The crazy thing is that firms feel they need these excuses and fear tactics — they know they’re acting irrationally, but the force of traditional practice and the pressure to imitate rivals is so strong that they can’t or won’t act against it. It’s like that now-famous quote by Citigroup’s Chuck Prince when the liquidity crisis was starting to break: “[A]s long as the music is playing, you’ve got to get up and dance. We’re still dancing.” Many firms just don’t have it in them to be honest with themselves that their associate compensation systems (and related billing structures) are broken, so they look for someone or something else to take them off the hook — a tourniquet instead of surgery, intimidation rather than straight talk.

Anyway, I’m not really here to lecture these firms — I’m here to talk about how you can take advantage of this irrational and hidebound behaviour by your rivals in the talent wars. This is a market vulnerability — exploit it. Large firms continue to believe, despite their public words to the contrary, that enough money makes every associate complaint go away eventually. Prove them wrong, by actually listening to what today’s new lawyers are looking for, and chart a course accordingly.

Here are three things lawyers care about, and that I’ll bet they’d be willing to trade high salaries in order to satisfy.

1. Family does matter. It’s instructive that the two most recent rankings of law firms’ openness to lawyers with family priorities have come from Working Mother magazine and, yesterday, Yale Law School, not from the bar or the legal press. Growing numbers of lawyers are genuinely concerned with family issues.

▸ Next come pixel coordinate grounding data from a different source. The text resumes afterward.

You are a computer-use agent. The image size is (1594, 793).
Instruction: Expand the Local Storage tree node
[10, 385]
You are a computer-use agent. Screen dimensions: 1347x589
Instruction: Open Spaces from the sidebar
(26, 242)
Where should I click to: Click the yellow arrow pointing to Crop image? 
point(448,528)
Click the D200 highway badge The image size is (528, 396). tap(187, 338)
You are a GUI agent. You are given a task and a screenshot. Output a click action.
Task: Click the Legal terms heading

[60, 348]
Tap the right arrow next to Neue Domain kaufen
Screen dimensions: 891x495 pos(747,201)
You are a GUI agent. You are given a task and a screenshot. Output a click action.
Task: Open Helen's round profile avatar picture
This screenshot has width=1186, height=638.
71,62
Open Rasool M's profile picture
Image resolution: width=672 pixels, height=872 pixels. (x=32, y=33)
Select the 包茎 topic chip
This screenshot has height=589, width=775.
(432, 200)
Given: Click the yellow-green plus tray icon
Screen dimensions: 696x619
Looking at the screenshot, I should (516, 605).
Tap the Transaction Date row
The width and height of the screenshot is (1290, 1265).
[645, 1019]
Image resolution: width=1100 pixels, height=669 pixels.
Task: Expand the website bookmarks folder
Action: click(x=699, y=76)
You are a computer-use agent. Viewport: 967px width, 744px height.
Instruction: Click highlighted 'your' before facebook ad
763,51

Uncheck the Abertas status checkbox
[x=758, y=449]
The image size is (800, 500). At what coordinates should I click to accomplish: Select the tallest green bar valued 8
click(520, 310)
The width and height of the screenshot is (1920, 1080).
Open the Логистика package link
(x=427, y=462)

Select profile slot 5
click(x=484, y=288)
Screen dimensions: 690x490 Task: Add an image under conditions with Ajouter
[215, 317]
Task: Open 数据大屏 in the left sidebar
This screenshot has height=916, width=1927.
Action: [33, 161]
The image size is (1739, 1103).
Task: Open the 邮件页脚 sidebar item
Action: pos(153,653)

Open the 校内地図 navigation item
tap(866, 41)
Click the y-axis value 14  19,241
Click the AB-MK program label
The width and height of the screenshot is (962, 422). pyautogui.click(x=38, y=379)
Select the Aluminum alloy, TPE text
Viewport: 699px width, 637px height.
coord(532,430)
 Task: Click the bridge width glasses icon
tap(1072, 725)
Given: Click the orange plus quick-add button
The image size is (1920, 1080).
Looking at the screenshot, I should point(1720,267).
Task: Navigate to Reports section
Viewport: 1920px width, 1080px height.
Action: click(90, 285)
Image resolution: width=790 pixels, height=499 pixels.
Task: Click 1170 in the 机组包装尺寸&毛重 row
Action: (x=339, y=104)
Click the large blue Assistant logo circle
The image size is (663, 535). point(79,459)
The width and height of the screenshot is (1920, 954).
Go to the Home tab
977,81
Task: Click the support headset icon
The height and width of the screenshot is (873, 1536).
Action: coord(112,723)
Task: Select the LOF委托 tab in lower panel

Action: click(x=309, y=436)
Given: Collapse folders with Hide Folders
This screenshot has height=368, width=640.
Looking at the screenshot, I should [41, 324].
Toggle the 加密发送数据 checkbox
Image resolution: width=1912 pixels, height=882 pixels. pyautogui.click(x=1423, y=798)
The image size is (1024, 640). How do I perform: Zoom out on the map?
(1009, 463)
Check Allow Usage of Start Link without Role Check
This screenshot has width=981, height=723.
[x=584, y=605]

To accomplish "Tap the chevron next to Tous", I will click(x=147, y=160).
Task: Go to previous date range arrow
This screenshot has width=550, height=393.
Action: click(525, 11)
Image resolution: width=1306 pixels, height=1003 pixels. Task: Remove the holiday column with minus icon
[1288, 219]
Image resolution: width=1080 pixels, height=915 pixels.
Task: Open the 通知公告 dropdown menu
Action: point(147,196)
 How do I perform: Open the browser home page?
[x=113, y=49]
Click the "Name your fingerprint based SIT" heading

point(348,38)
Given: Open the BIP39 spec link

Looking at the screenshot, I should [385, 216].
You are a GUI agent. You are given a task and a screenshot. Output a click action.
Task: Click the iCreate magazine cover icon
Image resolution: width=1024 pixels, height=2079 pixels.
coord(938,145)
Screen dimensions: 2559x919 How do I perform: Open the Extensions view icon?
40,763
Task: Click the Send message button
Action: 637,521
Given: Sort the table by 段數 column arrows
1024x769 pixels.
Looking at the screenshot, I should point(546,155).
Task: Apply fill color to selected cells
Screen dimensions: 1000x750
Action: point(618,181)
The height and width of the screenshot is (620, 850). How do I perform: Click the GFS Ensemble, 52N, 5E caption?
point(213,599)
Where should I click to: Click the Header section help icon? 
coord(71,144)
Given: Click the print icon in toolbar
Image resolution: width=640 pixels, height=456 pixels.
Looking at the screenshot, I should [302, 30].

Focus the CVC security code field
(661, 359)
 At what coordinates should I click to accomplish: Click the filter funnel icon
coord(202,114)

Right now, the buzz is about moms and dads who want to spend more than breakfast and bedtime with their kids; the next buzz is going to be about lawyers (of all ages) with parents who need home or institutional care. Either way, adopt a mantra that your employees are people first, professionals second.

2. Pay them what they’re worth. As The Recorder article notes, and as other analysts have pointed out, lockstep compensation makes sense only in intensely focused law firms. Abandon lockstep, as Howrey LLP did last year, and instead institute a system whereby associates are regularly assessed on their progress and achievements and can earn more than their “year” would normally entail. This requires a lot of work, especially by partners, who’d be held accountable for setting and assessing associates’ goals. But you would be shining a beam of rationality into the murky dark of compensation systems and showing your associates that they can be masters of their own destiny.

3. Training is not negotiable. As I noted a little while ago, associates’ biggest fear is being turned out on the street with no marketable skills. They know they need experience, but they’re too expensive for large firms to provide it. Here’s one way to do it: strike a deal with a local legal clinic that’s understaffed (they won’t be hard to find) and arrange secondments for your newest lawyers to work there. Law firm gets battle-tested lawyers and positive PR; associates get priceless experience; clinic gets desperately needed help; community gets better. What’s not to like? (Edward Wiest tells me via Twitter that some Boston firms, Foley Hoag among them, “loan” three or four associates to prosecutors’ offices, and that the best of the bunch jump at the opportunity.)

Let your competitors frighten their associates into submission. You can do better, and succeed, by treating them as adults, as professionals, and as colleagues equally interested and invested in the success of your enterprise.


  1. Laurie/Halo Secretarial

    Thanks for pointing me in the direction of the ABA’s ethics opinion, I’ve used it as material for a blog post of my own!

  2. Omar Ha-Redeye

    I’m still waiting for you to launch your own firm Jordan. There are many who would be willing to take a pay cut in exchange for real training.

    Any HR expert will tell you that turnover comes with tremendous costs.

    But this area of cost containment is too frequently overlooked by managing partners. The excess supply of eager, newer lawyers meets any demand that any vacancies from turnover creates.